Force rebuild out-synced Shards with broken Merkle Tree
Overview
Right now during DBServer restart (so also during the upgrade) we can face an issue with out-synced shards.
This is known problem and occurs when Leader and Follower disagree on the number of documents in a shard, they will not be able to get in sync, and retry forever.
This feature is designed to solve this problem by forcing rebuild of out-synced shards with broken Merkle Tree, by using internal DBServer API.

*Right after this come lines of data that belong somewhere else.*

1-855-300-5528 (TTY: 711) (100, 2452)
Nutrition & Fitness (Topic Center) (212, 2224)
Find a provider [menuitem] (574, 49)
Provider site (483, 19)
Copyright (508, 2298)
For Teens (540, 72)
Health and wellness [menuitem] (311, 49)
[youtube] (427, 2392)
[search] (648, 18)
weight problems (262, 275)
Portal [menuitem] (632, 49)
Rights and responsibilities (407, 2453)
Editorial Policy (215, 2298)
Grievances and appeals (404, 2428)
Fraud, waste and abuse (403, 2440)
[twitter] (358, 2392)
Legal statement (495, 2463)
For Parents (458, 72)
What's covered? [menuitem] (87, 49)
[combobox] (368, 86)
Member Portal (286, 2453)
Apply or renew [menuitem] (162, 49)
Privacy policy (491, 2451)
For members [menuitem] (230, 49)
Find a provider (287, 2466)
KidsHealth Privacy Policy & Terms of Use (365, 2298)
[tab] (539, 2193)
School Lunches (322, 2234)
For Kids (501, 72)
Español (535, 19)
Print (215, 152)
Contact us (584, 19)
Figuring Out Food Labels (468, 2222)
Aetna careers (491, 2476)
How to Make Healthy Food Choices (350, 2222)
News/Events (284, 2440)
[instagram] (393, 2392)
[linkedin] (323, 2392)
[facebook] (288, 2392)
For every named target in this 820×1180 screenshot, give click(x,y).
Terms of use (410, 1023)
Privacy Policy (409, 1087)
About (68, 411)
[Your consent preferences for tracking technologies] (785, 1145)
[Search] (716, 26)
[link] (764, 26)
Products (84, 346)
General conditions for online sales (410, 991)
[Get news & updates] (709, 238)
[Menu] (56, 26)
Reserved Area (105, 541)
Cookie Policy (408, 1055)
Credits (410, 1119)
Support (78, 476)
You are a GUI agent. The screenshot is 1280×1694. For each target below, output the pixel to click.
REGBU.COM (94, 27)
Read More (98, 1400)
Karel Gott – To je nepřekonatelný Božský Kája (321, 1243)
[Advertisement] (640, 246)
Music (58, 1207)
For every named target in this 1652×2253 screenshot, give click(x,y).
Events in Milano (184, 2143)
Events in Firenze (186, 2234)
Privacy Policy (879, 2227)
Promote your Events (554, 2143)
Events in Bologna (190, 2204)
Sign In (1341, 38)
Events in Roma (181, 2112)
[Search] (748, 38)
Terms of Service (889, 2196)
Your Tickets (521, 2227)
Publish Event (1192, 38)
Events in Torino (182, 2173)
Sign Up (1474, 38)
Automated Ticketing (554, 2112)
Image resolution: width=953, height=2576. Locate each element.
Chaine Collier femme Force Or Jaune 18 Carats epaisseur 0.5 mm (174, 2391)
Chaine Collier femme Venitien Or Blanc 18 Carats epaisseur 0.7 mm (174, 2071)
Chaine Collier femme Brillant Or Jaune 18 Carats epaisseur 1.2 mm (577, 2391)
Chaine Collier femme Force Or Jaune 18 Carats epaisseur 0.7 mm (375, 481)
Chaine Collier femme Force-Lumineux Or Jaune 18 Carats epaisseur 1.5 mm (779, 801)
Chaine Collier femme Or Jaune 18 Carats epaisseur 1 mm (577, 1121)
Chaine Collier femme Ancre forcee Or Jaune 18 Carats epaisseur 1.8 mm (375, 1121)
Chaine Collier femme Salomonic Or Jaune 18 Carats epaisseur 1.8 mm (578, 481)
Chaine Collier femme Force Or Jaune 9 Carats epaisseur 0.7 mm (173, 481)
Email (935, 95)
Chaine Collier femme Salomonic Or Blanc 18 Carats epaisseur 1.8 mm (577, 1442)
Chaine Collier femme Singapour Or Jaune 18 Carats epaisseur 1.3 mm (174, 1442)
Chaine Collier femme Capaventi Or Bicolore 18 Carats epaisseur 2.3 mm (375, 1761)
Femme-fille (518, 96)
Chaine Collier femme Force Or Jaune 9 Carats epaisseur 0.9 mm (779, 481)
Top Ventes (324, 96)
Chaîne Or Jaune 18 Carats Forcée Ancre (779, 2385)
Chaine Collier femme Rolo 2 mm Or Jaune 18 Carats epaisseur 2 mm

This fix is addressed to the ArangoDB versions lower then: 3.10.6 and 3.9.11.
How to use
This feature is disabled by default.
- To enable it use
--deployment.feature.force-rebuild-out-synced-shards
arg, which needs be passed to the operator. - Optionally we can override default timeouts by attaching following args to the operator:
--timeout.shard-rebuild {duration}
- timeout after which particular out-synced shard is considered as failed and rebuild is triggered (default 60m0s)--timeout.shard-rebuild-retry {duration}
- timeout after which rebuild shards retry flow is triggered (default 60m0s)
Here is the example helm
command which enables this feature and sets shard-rebuild timeout to 10 minutes:
helm upgrade --install kube-arangodb \
https://github.com/arangodb/kube-arangodb/releases/download/$VER/kube-arangodb-$VER.tgz \
--set "operator.args={--deployment.feature.force-rebuild-out-synced-shards,--timeout.shard-rebuild=10m}"